7. LIGHTING SITUATION FOR YOUR WEDDING
The easiest wedding to shoot is a wedding in the daytime, with a ceremony under shade and great natural light. If, however, you’re getting married in a dark church or you’re having an outdoor evening wedding reception, it’s really important that you specifically look for a photographer that’s skilled with those lighting environments. Don’t assume that experience equals skill in low lighting. Look for weddings shot in similar lighting environments in your photographer’s portfolio, and ask them specifically how they would handle your particular situation. (Some photographers use external lights for dark receptions, while others may rely on their camera’s ability to see well in the dark.) If you notice that after it gets dark, all wedding photos in the portfolio are processed in black and white, that’s a hint that the photographer may not be super comfortable in darker situations. (Please note: Your wedding in a Gothic cathedral is not going to look like a wedding in a sunlit field, no matter who you hire, so don’t expect magic tricks.)
8. DISCUSS THE FEE
Many photographers offer a price list that details several different packages they offer at different price points.
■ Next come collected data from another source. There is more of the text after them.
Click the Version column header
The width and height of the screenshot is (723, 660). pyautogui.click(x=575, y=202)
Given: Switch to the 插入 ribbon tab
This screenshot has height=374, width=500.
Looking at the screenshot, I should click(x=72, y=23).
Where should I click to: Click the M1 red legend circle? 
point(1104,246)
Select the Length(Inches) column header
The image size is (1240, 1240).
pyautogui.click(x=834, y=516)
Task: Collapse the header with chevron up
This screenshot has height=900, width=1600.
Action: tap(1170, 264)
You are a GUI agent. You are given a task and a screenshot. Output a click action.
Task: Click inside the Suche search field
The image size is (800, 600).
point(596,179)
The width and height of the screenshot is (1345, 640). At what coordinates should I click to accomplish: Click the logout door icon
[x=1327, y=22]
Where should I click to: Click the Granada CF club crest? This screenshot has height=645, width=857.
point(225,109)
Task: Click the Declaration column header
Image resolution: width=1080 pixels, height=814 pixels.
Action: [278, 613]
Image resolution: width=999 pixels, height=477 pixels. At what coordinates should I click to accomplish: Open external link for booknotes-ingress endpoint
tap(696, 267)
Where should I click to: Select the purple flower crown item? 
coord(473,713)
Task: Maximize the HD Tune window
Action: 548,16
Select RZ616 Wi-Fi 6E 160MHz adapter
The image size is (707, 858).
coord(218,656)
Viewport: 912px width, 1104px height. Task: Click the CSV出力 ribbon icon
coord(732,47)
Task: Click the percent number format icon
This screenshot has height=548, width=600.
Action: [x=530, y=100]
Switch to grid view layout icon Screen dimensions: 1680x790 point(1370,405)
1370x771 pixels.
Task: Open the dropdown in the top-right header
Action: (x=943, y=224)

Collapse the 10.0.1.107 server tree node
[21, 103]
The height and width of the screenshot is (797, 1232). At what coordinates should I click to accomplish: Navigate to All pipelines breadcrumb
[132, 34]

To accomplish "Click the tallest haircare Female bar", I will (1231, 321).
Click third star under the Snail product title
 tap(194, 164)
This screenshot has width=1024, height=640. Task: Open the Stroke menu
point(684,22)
Make sure that you understand what's included. Ask how long the photographer will spend with you (eight to ten hours is ideal) and whether there will be a second shooter, as you'll get more detail shots this way.
Once your wedding has happened, you’re going to want to get your hands on your photos. Now is the time to figure out how that’s going to work (and what’s going to work for you). Get a timeline for how fast or slow a particular photographer turns around images. Delivery of the full gallery can range from a week to six months. (Important note: Faster isn’t always better. A lot of really talented photographers who want to keep prices low shoot a lot of weddings during the high season. Taking more time to deliver images sometimes gives them the time to deliver you flawless work.)
10. GO WITH YOUR GUT OR SCHEDULE A TEST RUN
Once you've evaluated each photographer's work and fees, and narrowed down the options, it's time to make your decision. Don't forget that you'll be spending the entire wedding day with this person, so you want to make sure you feel completely comfortable with the photographer. Do you and your fiancé genuinely like this person?
An engagement photo shoot is always a good idea — it's a great opportunity to get to know your photographer and begin to feel comfortable having your photo taken, especially if you or your groom are camera-shy.